Task statement: Restating the data word for word is all that is required.

(Pixel coordinate grounding data)
══════
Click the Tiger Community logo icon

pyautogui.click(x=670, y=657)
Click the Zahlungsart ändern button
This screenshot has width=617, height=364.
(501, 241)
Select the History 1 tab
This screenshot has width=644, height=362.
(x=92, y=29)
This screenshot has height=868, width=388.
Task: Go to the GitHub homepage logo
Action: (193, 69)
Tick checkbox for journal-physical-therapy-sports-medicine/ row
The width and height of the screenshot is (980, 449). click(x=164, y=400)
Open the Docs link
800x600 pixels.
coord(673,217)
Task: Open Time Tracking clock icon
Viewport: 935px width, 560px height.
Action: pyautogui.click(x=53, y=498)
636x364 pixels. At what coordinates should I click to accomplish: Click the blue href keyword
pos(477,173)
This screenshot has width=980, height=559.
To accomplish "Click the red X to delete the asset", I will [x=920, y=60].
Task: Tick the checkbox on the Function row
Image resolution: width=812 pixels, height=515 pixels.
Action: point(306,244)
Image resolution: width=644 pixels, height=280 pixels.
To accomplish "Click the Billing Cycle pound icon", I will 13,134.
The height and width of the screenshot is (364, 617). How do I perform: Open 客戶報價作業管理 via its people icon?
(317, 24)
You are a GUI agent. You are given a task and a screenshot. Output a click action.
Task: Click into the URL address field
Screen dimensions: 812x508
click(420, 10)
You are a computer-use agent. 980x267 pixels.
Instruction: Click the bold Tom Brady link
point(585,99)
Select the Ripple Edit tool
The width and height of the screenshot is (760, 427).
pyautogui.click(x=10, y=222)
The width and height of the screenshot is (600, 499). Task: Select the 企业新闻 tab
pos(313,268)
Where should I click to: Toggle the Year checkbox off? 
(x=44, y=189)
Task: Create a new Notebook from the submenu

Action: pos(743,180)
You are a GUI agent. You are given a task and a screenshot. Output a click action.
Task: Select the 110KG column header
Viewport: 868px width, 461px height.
══════
Response below:
Click the Tiger Community logo icon

pyautogui.click(x=670, y=657)
Click the Zahlungsart ändern button
This screenshot has width=617, height=364.
(501, 241)
Select the History 1 tab
This screenshot has width=644, height=362.
(x=92, y=29)
This screenshot has height=868, width=388.
Task: Go to the GitHub homepage logo
Action: (193, 69)
Tick checkbox for journal-physical-therapy-sports-medicine/ row
The width and height of the screenshot is (980, 449). click(x=164, y=400)
Open the Docs link
800x600 pixels.
coord(673,217)
Task: Open Time Tracking clock icon
Viewport: 935px width, 560px height.
Action: pyautogui.click(x=53, y=498)
636x364 pixels. At what coordinates should I click to accomplish: Click the blue href keyword
pos(477,173)
This screenshot has width=980, height=559.
To accomplish "Click the red X to delete the asset", I will [x=920, y=60].
Task: Tick the checkbox on the Function row
Image resolution: width=812 pixels, height=515 pixels.
Action: point(306,244)
Image resolution: width=644 pixels, height=280 pixels.
To accomplish "Click the Billing Cycle pound icon", I will 13,134.
The height and width of the screenshot is (364, 617). How do I perform: Open 客戶報價作業管理 via its people icon?
(317, 24)
You are a GUI agent. You are given a task and a screenshot. Output a click action.
Task: Click into the URL address field
Screen dimensions: 812x508
click(420, 10)
You are a computer-use agent. 980x267 pixels.
Instruction: Click the bold Tom Brady link
point(585,99)
Select the Ripple Edit tool
The width and height of the screenshot is (760, 427).
pyautogui.click(x=10, y=222)
The width and height of the screenshot is (600, 499). Task: Select the 企业新闻 tab
pos(313,268)
Where should I click to: Toggle the Year checkbox off? 
(x=44, y=189)
Task: Create a new Notebook from the submenu

Action: pos(743,180)
You are a GUI agent. You are given a task and a screenshot. Output a click action.
Task: Select the 110KG column header
Viewport: 868px width, 461px height.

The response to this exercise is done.